Carl Greenwood

No. 22, 13, 6, 23
- Position: Defensive back

Personal information
- Born: March 11, 1972 (age 54) Fort Ord, California, U.S.
- Listed height: 5 ft 11 in (1.80 m)
- Listed weight: 186 lb (84 kg)

Career information
- High school: Corpus Christi (TX) Mary Carroll
- College: UCLA
- NFL draft: 1995 (5th round, 142nd overall pick)

Career history
- New York Jets (1995–1996); Green Bay Packers (1997)*; Nashville Kats (1999–2000); Houston Thunderbears (2001); Detroit Fury (2002); New Jersey Gladiators (2002); Dallas Desperados (2003–2004); Corpus Christi Hammerheads (NIFL) (2005);
- * Offseason or practice squad member only

Career NFL statistics
- Tackles: 17
- Stats at Pro Football Reference

Career AFL statistics
- Tackles: 155
- Interceptions: 8
- Passes defended: 36
- Stats at ArenaFan.com

= Carl Greenwood =

American football player (born 1972)

Carl Greenwood (born March 11, 1972) is an American former professional football player who was a defensive back for the New York Jets of the National Football League (NFL) from 1995 to 1996. He played college football for the UCLA Bruins and was selected by the Jets in the fifth round of the 1995 NFL draft with the 145th overall pick. He also played in the Arena Football League and the National Indoor Football League.

[Stored records]
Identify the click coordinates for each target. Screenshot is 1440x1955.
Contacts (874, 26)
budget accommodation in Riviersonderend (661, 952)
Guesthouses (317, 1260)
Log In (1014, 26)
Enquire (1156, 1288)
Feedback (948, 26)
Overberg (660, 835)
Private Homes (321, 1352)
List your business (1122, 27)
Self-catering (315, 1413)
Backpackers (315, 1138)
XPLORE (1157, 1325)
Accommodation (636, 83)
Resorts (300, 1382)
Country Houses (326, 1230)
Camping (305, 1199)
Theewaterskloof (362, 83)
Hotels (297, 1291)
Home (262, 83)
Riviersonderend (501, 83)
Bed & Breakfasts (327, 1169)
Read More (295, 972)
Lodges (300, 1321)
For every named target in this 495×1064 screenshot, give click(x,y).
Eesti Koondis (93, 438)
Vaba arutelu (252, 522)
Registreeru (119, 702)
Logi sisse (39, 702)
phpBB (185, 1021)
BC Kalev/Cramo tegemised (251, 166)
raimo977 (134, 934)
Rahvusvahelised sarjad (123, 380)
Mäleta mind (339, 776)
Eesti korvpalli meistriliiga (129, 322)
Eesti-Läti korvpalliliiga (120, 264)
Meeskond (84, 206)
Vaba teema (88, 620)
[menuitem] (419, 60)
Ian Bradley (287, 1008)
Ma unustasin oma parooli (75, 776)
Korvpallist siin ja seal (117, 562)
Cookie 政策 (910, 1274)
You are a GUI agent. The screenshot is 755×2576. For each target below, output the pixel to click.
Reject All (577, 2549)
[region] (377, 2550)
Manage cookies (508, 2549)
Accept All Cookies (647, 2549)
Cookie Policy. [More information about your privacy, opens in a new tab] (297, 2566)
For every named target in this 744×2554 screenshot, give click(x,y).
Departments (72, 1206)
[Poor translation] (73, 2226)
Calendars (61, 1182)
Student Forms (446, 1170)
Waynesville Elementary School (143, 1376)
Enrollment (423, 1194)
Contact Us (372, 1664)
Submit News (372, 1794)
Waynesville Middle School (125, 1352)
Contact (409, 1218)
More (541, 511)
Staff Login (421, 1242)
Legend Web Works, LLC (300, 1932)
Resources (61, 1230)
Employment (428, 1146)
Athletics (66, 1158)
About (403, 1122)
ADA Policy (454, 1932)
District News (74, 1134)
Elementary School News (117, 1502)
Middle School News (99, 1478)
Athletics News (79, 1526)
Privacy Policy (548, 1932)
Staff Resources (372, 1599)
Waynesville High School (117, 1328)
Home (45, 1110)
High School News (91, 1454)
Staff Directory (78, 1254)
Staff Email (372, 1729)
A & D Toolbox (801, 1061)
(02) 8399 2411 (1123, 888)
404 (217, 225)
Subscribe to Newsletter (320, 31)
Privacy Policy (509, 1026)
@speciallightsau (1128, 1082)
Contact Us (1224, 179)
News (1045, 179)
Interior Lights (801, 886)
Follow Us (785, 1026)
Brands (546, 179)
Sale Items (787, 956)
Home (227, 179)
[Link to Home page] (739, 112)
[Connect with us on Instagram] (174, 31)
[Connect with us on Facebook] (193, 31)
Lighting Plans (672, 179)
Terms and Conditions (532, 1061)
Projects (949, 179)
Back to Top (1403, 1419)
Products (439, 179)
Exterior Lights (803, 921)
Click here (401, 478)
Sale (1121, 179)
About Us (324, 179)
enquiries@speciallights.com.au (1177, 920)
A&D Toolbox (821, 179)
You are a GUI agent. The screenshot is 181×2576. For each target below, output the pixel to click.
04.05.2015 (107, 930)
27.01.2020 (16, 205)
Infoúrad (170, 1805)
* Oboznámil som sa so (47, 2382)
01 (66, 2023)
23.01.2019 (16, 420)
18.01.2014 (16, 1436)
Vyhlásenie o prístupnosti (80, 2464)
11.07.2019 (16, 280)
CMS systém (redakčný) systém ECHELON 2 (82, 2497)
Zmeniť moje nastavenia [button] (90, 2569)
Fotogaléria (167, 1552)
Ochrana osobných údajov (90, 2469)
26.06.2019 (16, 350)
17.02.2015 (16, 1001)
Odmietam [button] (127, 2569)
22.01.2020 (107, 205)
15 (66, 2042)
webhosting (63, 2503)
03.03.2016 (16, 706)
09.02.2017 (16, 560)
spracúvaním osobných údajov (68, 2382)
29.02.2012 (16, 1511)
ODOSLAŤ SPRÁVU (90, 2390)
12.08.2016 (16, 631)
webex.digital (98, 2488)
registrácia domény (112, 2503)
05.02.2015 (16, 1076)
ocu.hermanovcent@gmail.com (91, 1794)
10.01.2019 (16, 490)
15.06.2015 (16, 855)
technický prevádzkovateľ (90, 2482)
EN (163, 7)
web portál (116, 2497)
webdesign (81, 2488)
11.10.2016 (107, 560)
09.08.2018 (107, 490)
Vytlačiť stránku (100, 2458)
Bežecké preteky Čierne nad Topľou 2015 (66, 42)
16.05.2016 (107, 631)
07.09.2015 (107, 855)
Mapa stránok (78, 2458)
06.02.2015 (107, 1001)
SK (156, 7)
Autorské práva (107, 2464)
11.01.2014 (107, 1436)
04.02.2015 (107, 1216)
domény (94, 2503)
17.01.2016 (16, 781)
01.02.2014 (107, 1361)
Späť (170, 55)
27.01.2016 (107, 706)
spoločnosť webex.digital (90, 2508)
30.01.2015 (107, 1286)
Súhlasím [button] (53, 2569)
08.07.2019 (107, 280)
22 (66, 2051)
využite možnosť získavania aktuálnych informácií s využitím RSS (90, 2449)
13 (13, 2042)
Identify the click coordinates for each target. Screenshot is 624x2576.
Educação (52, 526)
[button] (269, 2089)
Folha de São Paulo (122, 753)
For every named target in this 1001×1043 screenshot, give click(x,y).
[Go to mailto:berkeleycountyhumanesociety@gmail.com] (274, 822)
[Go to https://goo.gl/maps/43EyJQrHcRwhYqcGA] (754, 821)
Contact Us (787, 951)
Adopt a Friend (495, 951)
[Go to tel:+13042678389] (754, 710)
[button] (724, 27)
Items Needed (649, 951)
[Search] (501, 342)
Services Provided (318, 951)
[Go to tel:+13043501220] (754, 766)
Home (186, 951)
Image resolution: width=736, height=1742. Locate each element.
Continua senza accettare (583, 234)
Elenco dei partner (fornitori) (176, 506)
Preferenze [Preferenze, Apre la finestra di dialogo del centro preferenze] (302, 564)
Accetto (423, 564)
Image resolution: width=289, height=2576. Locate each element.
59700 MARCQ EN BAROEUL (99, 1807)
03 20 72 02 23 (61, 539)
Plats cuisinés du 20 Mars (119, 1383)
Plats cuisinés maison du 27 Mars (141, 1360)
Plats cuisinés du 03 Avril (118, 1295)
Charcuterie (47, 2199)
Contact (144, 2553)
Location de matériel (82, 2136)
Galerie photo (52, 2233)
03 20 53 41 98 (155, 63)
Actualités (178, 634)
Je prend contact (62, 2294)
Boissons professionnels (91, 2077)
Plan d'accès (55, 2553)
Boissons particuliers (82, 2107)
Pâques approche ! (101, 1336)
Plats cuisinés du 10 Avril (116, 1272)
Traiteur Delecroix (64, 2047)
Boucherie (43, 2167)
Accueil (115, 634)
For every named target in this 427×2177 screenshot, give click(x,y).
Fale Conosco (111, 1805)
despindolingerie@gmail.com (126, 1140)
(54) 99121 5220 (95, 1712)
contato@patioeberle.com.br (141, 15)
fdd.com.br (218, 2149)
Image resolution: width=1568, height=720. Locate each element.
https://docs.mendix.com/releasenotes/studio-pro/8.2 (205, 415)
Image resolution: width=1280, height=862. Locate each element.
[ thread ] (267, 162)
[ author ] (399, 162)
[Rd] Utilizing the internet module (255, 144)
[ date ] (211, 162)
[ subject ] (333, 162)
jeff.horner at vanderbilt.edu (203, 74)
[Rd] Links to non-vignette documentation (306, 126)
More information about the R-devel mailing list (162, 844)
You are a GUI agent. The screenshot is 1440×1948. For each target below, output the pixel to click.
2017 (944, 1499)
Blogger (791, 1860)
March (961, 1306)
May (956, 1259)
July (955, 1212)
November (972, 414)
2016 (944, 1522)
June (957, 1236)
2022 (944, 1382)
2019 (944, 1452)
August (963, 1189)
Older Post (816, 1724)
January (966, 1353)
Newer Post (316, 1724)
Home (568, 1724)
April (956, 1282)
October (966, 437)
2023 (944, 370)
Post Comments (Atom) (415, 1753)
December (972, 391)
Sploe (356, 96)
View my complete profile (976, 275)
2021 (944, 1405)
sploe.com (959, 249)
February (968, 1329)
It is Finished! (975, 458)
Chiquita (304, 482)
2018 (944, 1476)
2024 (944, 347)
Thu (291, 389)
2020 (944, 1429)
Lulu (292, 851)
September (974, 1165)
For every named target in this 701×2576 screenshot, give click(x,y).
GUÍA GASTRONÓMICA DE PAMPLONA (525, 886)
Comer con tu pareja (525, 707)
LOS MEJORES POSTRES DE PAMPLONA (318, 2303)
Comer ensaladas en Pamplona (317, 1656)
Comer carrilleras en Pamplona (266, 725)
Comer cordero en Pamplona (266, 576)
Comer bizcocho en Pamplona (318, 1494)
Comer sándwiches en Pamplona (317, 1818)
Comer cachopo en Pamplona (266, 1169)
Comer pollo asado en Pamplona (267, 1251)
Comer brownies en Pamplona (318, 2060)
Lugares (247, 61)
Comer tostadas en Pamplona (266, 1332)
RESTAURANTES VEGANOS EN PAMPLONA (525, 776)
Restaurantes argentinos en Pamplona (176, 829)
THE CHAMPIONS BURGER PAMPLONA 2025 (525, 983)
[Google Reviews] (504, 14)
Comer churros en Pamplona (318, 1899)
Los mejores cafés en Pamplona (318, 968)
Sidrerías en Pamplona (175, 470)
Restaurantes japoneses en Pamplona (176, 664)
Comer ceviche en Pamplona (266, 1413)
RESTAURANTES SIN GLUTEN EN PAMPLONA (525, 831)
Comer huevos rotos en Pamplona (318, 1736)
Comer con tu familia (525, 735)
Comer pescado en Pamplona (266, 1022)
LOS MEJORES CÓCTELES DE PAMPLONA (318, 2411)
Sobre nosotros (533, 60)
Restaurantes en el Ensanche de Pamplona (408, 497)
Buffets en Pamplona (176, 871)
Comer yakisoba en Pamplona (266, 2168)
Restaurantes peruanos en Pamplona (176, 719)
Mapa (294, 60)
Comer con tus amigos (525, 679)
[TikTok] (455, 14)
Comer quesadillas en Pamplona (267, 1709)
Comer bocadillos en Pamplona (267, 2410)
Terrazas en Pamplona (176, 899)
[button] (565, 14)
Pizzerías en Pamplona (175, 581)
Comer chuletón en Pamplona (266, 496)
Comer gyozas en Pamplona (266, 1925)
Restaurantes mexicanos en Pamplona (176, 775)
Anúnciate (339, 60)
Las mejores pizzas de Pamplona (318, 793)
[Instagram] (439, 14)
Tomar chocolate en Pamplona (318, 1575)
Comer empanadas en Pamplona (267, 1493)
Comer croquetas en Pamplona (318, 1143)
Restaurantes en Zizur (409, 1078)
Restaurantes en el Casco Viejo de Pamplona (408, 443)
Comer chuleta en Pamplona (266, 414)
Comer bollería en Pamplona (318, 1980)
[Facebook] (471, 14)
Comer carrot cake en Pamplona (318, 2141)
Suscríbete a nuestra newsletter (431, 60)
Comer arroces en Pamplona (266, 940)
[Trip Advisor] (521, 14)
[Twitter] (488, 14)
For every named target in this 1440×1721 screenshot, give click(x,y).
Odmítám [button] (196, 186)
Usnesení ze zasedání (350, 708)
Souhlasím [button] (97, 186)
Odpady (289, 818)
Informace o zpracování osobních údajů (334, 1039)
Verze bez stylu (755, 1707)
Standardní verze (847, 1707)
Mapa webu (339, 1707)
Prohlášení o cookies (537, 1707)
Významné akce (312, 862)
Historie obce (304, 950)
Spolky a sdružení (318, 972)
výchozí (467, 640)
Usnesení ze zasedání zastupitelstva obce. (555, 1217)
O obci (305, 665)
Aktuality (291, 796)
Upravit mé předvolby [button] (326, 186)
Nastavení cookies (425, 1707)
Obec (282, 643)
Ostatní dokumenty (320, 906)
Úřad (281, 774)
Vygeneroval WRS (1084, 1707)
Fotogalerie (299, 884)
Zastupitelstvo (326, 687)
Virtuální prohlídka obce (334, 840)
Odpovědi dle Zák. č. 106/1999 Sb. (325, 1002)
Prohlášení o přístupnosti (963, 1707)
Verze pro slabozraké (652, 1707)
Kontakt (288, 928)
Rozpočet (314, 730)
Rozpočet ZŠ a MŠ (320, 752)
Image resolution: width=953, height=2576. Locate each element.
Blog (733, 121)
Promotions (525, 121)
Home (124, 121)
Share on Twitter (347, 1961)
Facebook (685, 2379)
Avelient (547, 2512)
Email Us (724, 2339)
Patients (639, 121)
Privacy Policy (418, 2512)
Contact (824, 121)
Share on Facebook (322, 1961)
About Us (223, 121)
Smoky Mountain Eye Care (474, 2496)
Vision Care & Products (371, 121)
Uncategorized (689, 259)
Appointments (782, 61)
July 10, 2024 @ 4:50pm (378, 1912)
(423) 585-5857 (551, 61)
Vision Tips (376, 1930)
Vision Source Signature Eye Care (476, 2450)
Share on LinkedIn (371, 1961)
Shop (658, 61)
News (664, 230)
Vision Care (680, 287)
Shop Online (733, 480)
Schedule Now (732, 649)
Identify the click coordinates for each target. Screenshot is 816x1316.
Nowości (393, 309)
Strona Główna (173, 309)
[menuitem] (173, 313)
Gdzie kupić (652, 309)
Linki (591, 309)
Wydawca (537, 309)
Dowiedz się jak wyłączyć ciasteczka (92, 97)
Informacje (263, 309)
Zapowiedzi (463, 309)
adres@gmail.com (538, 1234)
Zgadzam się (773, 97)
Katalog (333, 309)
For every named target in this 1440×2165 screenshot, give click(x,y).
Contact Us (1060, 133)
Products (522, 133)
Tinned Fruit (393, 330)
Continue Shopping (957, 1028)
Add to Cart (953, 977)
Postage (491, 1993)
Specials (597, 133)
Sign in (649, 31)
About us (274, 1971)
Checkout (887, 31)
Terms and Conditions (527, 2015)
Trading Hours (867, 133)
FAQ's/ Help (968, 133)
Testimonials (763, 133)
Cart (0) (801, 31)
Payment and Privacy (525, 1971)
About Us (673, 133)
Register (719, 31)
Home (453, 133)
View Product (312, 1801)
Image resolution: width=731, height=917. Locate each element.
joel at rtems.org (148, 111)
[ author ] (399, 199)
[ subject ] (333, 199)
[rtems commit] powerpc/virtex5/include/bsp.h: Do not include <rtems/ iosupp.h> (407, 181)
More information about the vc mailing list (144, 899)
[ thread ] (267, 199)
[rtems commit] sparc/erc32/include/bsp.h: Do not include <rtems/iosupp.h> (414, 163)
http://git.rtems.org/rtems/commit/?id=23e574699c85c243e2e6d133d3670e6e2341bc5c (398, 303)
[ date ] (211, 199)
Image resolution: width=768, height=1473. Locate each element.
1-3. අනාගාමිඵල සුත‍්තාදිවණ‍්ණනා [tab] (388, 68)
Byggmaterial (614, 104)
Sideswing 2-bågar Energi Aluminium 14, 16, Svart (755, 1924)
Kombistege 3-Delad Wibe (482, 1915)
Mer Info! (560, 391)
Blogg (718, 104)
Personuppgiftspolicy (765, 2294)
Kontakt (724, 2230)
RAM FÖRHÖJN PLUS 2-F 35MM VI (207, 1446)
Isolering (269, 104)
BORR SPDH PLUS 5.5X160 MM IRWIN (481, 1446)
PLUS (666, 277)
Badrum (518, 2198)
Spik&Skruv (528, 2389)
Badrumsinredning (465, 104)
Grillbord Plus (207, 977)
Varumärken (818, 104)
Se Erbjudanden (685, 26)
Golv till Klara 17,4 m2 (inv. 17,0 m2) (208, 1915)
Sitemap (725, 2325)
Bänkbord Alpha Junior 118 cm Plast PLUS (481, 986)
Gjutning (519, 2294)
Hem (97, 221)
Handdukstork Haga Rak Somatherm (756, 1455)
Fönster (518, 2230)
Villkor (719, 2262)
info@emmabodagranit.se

* TASK: Decide whether each of the following statements agrees with the profile of Carl Greenwood at the top of the page, answering yes or no and quoting the deciding words from the profile: (a) He was born in Fort Ord, California. (b) He played college football at USC. (c) He recorded 8 interceptions in the Arena Football League.

* TASK RESPONSE:
(a) Yes: "Born: March 11, 1972 (age 54) Fort Ord, California, U.S."
(b) No: "He played college football for the UCLA Bruins"
(c) Yes: "Career AFL statistics" lists "Interceptions: 8"